If you want to buy an SSD at the moment, the choice is actually very easy: buy a Kingston SSDNow V+100 96 GB. Or more than one and put them in RAID 0 if you need the space. And if you want a single, large one for a laptop, a Crucial M4 is your best bet.
Some explaining:
The new Sandforce controllers are fast on paper, but REALLY unreliable. And anything from OCZ might look fast on paper as well, but there is a massive amount of complaints about them. The new Vertex is the worst of the bunch. On tweakers.net, there are even emails with OCZ where they acknowledge that.
Intel is fine (and often fastest in benchmarks), but pretty expensive. And, as said, those benchmark numbers don't say much when it comes to SSDs: they tend to miss the point as they only look at sustained throughput and IO-ops. Interesting if you have a server and require every last bit of performance 24/7, but not for home use.
For home use, you want reliability and a low price. And, if you want to do RAID, an aggressive garbage collector. Which brings us to the Kingston V+100 SSDNow.
You will experience it as just as blazingly fast in daily use as any other SSD, and you get a lot of bang for your buck. It has by far the best GB/$ ratio of all the available SSDs. And an aggressive garbage collection, which makes it very good for RAID.

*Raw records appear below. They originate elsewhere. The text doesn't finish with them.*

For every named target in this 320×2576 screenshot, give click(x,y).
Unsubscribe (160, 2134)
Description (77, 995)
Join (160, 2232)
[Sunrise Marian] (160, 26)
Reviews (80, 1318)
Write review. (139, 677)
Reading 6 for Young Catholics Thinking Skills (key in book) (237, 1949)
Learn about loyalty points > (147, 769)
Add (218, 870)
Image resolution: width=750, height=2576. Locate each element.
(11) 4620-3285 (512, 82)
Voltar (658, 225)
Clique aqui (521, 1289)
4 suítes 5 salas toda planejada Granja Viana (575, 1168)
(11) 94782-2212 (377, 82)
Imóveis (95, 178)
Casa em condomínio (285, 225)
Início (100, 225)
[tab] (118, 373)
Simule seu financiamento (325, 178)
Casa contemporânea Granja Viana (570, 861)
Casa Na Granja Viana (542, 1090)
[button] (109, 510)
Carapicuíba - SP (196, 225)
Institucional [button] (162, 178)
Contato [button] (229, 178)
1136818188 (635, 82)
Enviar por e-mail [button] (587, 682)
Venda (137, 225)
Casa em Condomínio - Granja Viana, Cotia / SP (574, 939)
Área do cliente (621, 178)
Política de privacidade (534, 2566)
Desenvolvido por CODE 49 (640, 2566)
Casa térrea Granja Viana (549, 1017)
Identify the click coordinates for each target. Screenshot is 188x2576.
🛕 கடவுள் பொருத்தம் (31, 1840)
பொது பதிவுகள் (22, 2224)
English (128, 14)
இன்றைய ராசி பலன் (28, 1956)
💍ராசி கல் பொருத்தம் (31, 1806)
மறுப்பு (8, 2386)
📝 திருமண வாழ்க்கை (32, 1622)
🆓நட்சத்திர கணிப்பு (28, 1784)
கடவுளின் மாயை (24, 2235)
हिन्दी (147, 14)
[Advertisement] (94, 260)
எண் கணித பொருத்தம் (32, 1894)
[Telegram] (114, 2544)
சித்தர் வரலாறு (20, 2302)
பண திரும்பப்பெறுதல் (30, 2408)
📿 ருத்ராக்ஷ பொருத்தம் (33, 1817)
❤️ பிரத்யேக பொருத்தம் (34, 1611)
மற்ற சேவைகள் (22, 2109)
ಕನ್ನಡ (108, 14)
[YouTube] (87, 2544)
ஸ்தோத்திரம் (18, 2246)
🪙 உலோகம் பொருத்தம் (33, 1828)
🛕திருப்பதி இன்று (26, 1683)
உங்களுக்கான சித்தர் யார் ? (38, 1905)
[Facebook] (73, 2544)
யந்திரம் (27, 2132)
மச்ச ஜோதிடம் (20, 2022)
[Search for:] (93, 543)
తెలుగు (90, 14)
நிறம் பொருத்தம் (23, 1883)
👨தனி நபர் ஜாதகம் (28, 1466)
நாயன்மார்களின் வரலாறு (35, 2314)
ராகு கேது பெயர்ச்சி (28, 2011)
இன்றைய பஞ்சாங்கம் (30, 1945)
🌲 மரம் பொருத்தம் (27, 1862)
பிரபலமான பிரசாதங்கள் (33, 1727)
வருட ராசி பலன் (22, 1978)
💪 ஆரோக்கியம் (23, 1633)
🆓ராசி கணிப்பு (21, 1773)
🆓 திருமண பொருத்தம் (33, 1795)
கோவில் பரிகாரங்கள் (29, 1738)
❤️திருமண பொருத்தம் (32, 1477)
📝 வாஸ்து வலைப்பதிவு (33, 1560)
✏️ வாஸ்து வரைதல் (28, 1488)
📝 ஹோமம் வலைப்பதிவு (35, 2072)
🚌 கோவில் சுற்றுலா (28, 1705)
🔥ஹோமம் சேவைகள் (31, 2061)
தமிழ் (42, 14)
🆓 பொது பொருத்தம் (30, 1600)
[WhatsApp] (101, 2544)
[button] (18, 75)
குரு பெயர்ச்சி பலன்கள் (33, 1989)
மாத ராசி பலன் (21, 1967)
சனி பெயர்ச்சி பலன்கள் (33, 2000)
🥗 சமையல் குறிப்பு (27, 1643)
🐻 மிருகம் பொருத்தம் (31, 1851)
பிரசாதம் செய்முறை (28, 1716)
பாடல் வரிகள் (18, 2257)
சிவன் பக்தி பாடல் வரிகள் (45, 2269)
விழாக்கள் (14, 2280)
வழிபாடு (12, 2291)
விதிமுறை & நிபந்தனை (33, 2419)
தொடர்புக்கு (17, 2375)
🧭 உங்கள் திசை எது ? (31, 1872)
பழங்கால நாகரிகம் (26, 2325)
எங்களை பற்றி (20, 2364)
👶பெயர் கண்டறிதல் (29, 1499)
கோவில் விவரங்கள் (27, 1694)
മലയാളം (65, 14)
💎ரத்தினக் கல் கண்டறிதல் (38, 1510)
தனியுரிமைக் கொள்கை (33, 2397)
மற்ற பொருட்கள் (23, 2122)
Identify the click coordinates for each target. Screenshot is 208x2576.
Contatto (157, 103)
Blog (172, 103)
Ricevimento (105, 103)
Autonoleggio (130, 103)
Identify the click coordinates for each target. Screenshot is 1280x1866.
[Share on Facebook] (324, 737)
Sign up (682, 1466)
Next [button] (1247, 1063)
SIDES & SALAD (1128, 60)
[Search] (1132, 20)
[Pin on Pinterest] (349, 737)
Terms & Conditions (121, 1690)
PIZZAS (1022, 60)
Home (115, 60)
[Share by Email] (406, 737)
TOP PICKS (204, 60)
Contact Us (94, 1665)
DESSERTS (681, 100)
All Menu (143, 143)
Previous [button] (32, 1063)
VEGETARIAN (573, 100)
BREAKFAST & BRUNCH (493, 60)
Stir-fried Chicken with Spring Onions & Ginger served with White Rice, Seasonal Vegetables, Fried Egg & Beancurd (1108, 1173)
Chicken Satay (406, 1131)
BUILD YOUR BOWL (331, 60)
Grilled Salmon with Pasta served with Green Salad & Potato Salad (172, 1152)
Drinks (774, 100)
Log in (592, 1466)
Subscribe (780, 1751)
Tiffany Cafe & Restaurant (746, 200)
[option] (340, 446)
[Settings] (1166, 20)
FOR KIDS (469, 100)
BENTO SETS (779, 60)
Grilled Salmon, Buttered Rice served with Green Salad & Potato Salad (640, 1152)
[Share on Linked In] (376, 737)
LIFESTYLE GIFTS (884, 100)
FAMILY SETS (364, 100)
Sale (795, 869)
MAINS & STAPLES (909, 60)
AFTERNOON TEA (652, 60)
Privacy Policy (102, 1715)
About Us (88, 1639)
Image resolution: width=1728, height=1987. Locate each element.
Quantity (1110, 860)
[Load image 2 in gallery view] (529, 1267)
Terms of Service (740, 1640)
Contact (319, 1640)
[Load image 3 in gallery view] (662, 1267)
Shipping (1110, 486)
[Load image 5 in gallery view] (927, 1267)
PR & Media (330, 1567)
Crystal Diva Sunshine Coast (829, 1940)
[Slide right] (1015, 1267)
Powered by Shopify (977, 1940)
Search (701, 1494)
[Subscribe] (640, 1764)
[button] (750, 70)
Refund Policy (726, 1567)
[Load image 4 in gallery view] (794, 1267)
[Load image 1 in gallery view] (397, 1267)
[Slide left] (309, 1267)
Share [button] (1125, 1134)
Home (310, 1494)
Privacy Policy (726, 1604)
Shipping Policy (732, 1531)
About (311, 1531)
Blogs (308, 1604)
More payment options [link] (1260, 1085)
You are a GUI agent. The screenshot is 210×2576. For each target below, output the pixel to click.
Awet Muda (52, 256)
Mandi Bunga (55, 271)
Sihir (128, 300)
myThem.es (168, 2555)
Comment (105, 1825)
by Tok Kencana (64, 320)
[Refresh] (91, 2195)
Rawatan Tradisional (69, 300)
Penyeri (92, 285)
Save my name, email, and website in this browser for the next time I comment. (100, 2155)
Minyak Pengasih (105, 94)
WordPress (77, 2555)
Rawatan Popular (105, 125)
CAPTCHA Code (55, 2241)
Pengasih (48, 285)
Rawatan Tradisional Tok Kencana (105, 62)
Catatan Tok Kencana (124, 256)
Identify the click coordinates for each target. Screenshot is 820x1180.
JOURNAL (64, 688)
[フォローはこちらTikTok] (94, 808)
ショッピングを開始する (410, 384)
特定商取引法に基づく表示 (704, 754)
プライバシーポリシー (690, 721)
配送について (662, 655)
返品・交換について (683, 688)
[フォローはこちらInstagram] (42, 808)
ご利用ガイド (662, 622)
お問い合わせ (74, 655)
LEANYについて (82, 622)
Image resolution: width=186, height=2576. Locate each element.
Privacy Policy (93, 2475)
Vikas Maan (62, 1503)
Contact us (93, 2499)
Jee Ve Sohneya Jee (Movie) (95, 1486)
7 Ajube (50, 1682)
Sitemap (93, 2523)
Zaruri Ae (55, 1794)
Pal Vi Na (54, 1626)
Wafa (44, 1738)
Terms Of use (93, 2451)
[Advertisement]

It's a bit older tech (it actually uses a heavily redesigned JMicron controller, the same one that made some older SSDs look bad), but with the new firmware from Toshiba, it's actually a pretty decent SSD, without any bad marks.
Oh, and did I mention it's really cheap?
You can buy the upgrade bundle kit for about $10 extra, which includes a 3.5" bracket, cables, an USB casing and Acronis HD cloning software.
If you want a bigger one for your laptop, the Crucial M4 is the best choice. Reasonably cheap, very reliable and available in sizes up to 512GB.
And if you really want a Best Brand one, Intel is good, but they use the same controller as the Crucial M4 one, which is cheaper. I would get that one instead and save the difference.
Interesting enough, the Intel ones use Flash with the least amount of erase cycles: only 3000 of them for each cell! So they will stand the least amount of heavy usage.